> EXERCISE
Would you repeat the entries below word for word and omit the pictures?

> RECORDS
=======
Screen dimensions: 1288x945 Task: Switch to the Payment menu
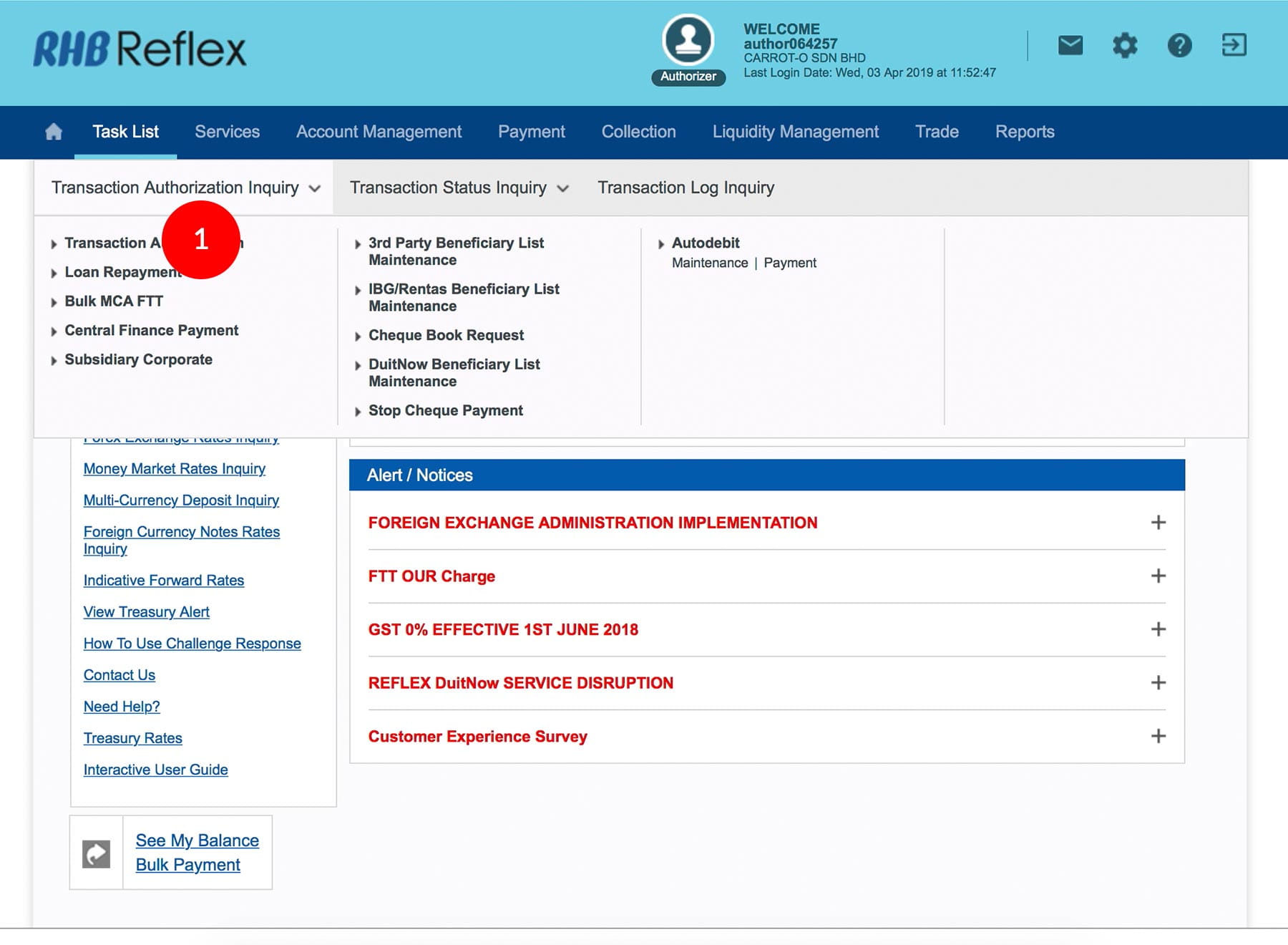click(531, 132)
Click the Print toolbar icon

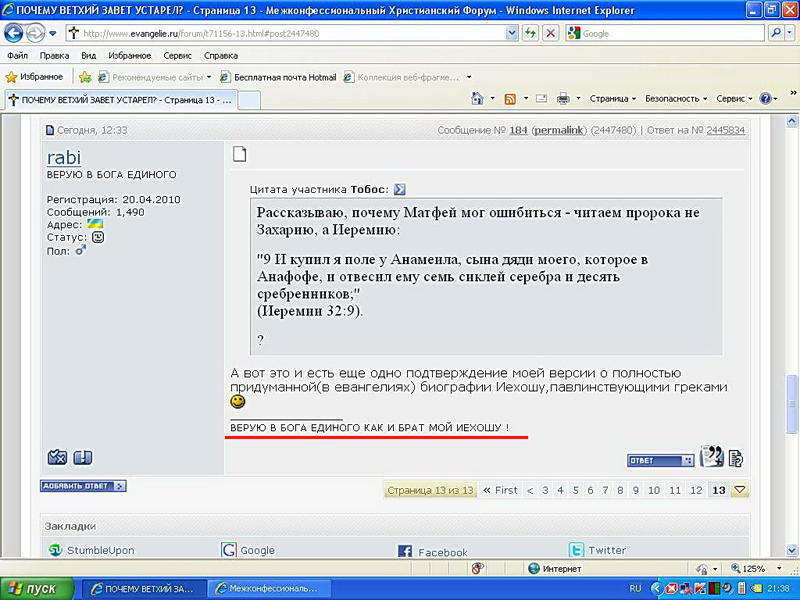click(563, 99)
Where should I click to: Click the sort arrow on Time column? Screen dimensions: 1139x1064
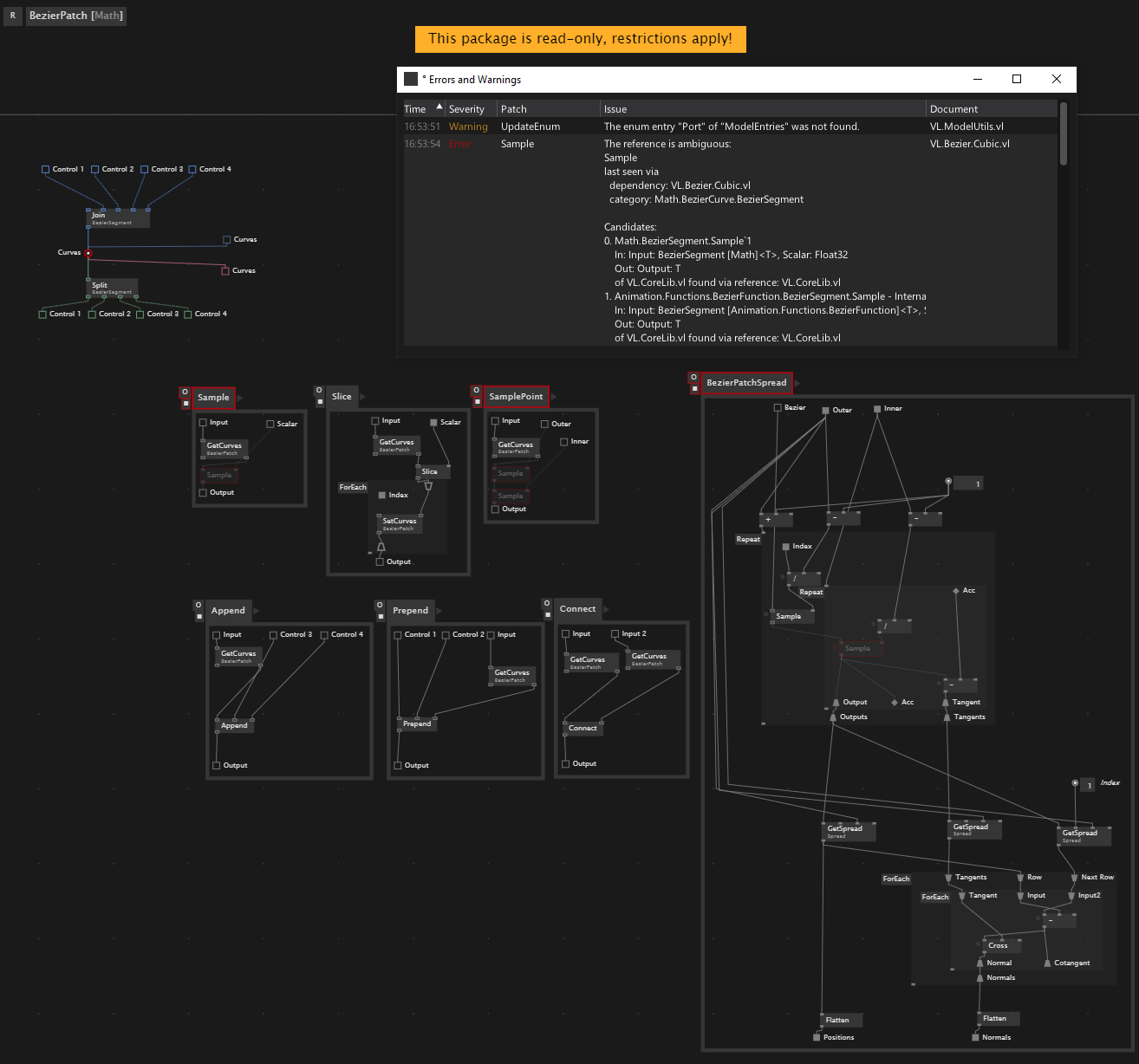click(x=439, y=107)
=======
> SOLUTION TO THE PROBLEM
Screen dimensions: 1288x945 Task: Switch to the Payment menu
click(531, 132)
Click the Print toolbar icon

click(563, 99)
Where should I click to: Click the sort arrow on Time column? Screen dimensions: 1139x1064
click(x=439, y=107)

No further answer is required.